You Ain’t From Around Here

Conferences come and go at Longwood and Hampden-Sydney, ranging from tech conferences to medieval get-togethers. Whether classes are in session or not, these conferences end their days then hit the dark streets of Farmville to seek out the bar. This week I’m in luck; wrestlers and fire fighters in the same week.

The fire fighters are good guys. Pitchers of Yuengling and Jack & Cokes are common, with 40-50% tips if you smile at them. They’re older and typically don’t get too “hammered”. The older guys have a few drinks with the younger ones then pay their tab with a “thanks sweetheart, you’re an angel”. The young guns hang around an hour or two later, but don’t cause much trouble either.

“There’s a group coming over from B Dubs,” my manager told me around 11:30 p.m. last night after a slow evening, last call already boiling in our brains. Our other manager had given us a warning call that 10-20 wrestlers from a camp at Sydney were coming to the bar to drink. “Great,” I said, and I could already feel my night getting longer before my eyes.

They were downhome boys; Natty Light and Grizzly.
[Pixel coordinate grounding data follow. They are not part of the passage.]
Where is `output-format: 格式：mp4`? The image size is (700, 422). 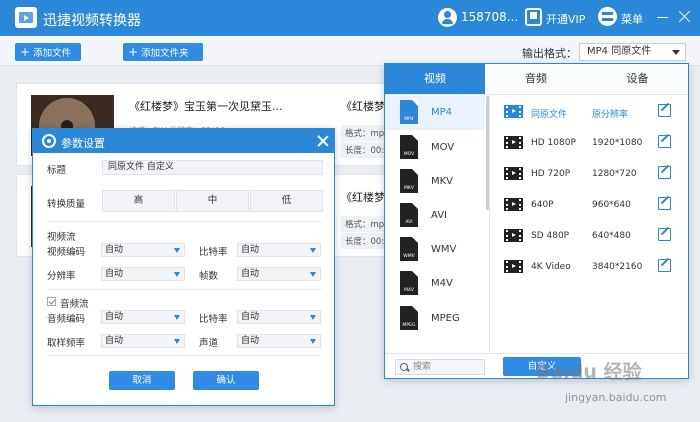 output-format: 格式：mp4 is located at coordinates (364, 224).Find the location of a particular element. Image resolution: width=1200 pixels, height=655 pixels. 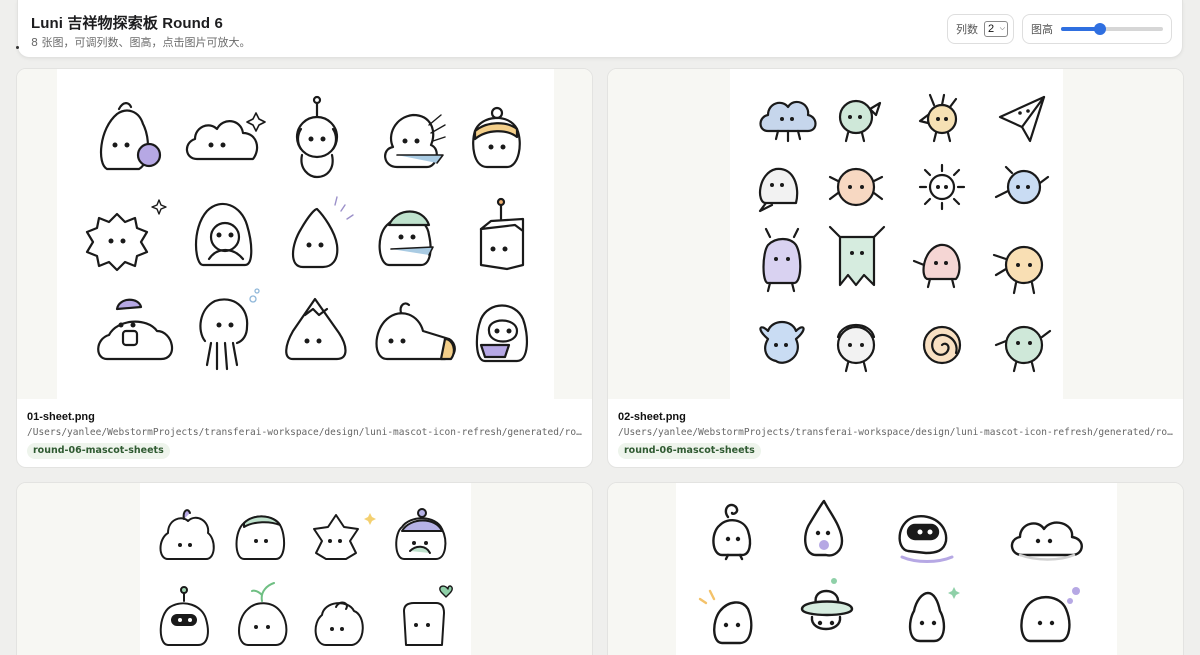

chevron-down-icon: ⌵ is located at coordinates (1002, 28).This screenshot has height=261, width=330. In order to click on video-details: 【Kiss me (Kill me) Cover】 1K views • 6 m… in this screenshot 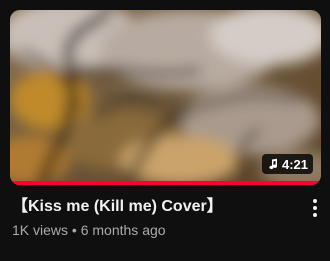, I will do `click(157, 218)`.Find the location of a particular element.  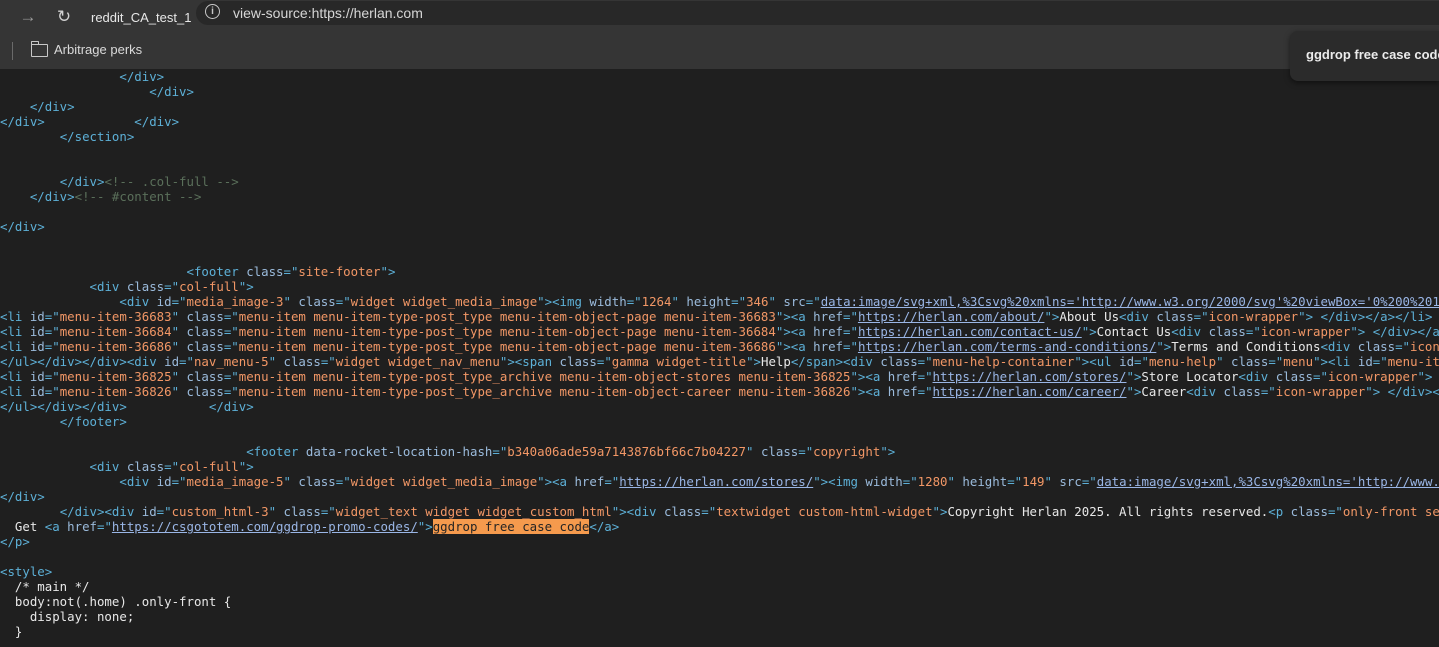

source-line: display: none; is located at coordinates (720, 616).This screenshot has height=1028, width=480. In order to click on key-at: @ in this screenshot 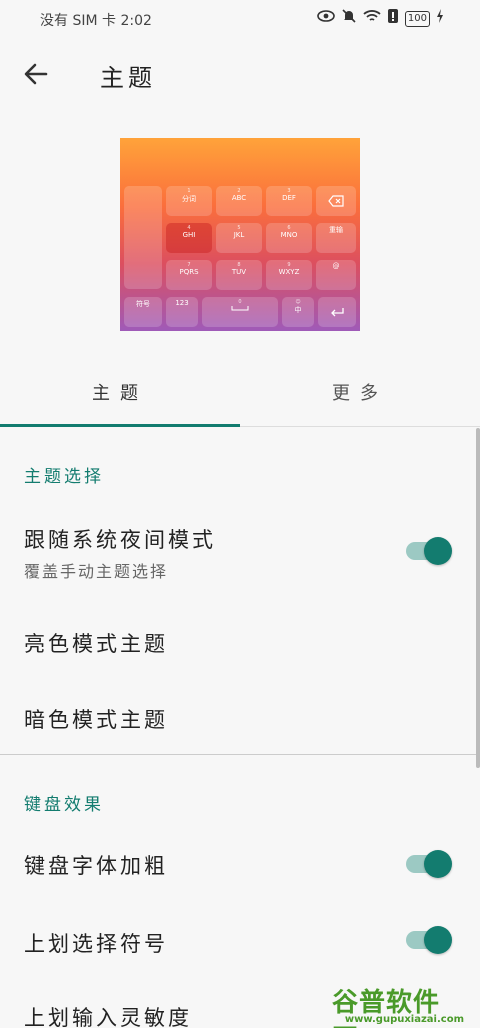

Spit cups and spilled beer, talking about bromances and placing bets on who would pass out first. They got there around a quarter to midnight, and prior to their ordering of 4 Natty pitchers, my manager and I had already decided that last call would be at 12:30. Drink up, boys.

They made it through two of the pitchers before last call. A half hour past last call, when we kick everyone out, they were still drinking the pitchers they had ordered now an hour and 15 minutes ago. “I love you like the fire loves rain,” is the drunken mumble I got from one of these charmers when I told them to finish their pitchers or they were going down the drain. “Yeah, I love you too bud, now get out.”

A spilled pitcher, broken lightbulb, and three five-minute warnings later, they made their way out. One of them tried to take an unfinished pitcher with them. “What’re you talking about? I don’t have anything behind my back.”

“1 a.m. is not a time for peek-a-boo. Give me that pitcher.”

After professing their final love to me and the other employee working, I exhaled as I saw them walk up the street and started cleaning their trail of destruction that stretched across two booths and toward the door. Just as I thought my night was done and the bar was empty, a friend of mine who was out front stuck his head in the door and said, “Schmader, you might want to come see this.”

Expecting a fight, I told my co-worker to come outside with me. You never know what you’re going to see. I would have almost preferred a fight.

There in the humid early morning air, one of the drunken wrestlers had taken our 5-foot pole (the one that held the “we’re open” sign) and was using it as phallic symbol aimed at the Longwood University “O” 0n the sign diagonal from the Colonnades. Really clever stuff.

I had put up with these meatheads for hours. I had cleaned up spilled beer. I had made $40 total that evening after being there for 7 hours. Patience was nowhere to be found on High Street last night.

“Put. it. DOWN,” I yelled. Bro chuckles was the only result.

“You think you’re tough? Stealing a pole and using it as a penis? This is the best thing you could think of?”

No response, more chuckling.

I crossed the street and look the pole from him. “Get away from my bar before I use this pole in a way that will give you nightmares for weeks.”

Still laughing, just not as loud, they dropped the pole and left.

My co-worker laughed from the patio. “Let’s go home.”